On the issue of fertility rates in urban versus rural areas, Professor Zheng stated that the rural fertility rate is currently slightly higher than that of the urban fertility rate, which stands almost universally at one child per family. The policy contributed to a faster fertility drop in some rural areas according to Zheng, but at the same time she pointed out that the fertility rate in urban areas was already low, while the fertility rate in urban areas would have remained low without the policy. According to Zheng, the greatest impact that the one-child policy has had upon China is its inadvertent creation of an ageing population, which Zheng claimed is the "largest challenge for China because historically, China has never observed such an ageing society. And it (leads to) changes in society and changes in the family also."

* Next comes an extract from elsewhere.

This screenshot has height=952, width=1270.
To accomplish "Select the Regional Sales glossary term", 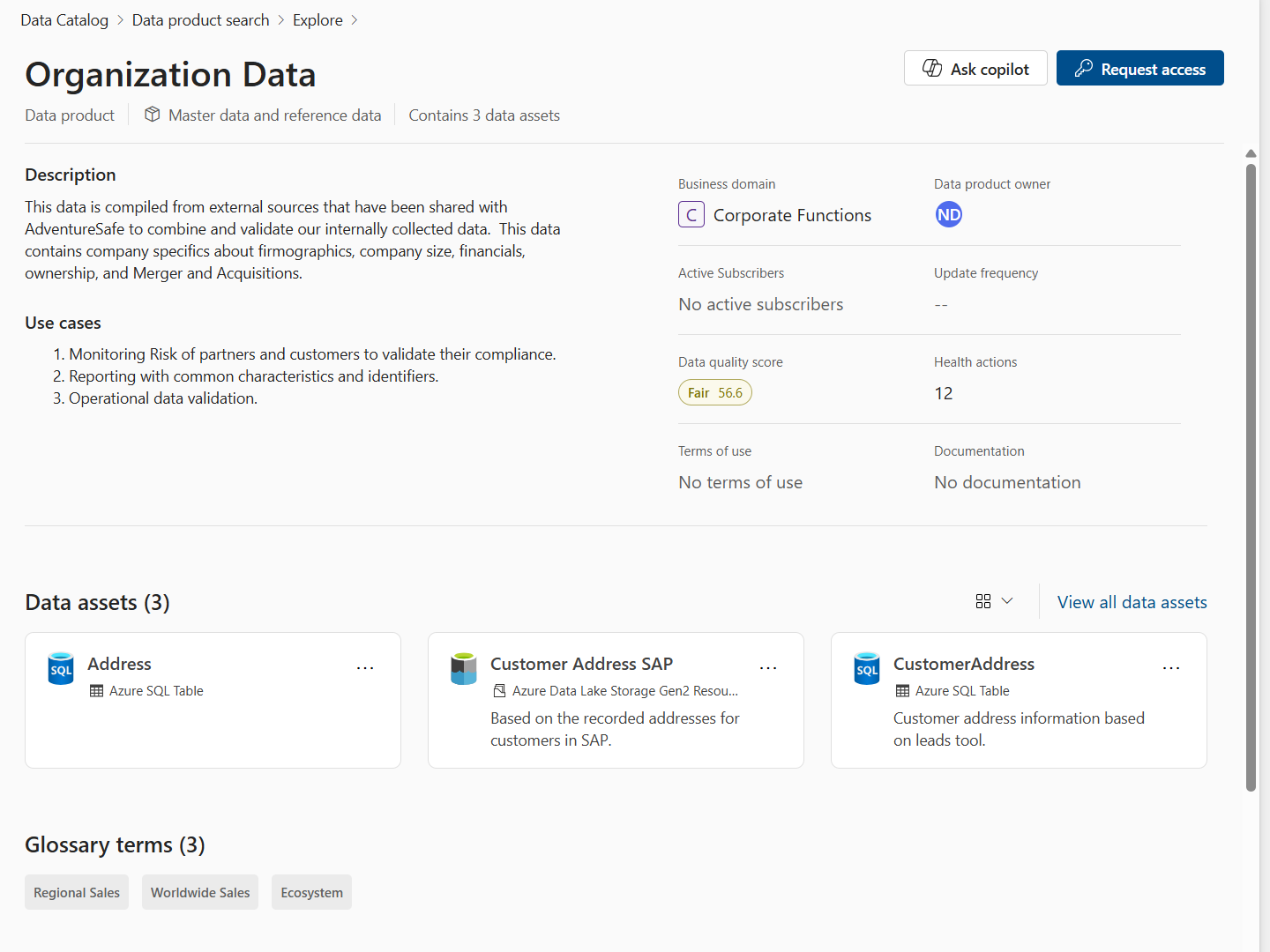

Many observers also point out that the one-child policy has exacerbated China's gender imbalance. At present, it is estimated by the Chinese Academy of Social Sciences that 119 boys are born for every 100 girls, in part due to the fact that the one-child policy exists alongside a traditional preference for male "heirs". But Professor Zheng interestingly downplayed this aspect of the one-child policy, despite the fact that her institute has been observing this growing trend over the course of the past decade.

Whilst admitting that the policy accelerated the gender imbalance, Zheng points out that the problem can and will change in the future, whereas the impending crisis of an ageing population will not. Zheng added that the gender gap, "is related more or less to the social economic status of women, and women's role in the family; and also economic and social development, for example social welfare and old age support. A lot of things I think are complicated, but it is changeable and I think it will be improved in the future."

According to the CDRF's report, China's population has seen a declining annual growth rate, slowing to 0.57 percent in the first decade of the twenty-first century, down from 1.07 percent in the previous ten years. As a result of this declining trend in the growth rate, alongside a number of other factors, the CDRF has concluded that by 2020, there will be no need to continue birth planning as people will make more rational decisions on birth-related issues.

Professor Zheng echoed these opinions, noting that, "The goal has been over-achieved. Population growth has already slowed down. At the individual level, people's child bearing behavior has already changed; very few families prefer a large family size, so it's not necessary for such a policy to exist." Zheng also pointed out that even though China's fertility rate may increase slightly should the policy be phased out, according to research carried out by the Institute of Population and Labor Economics at the Chinese Academy of Social Sciences, even without such a policy, families in China are unlikely to have three or more children.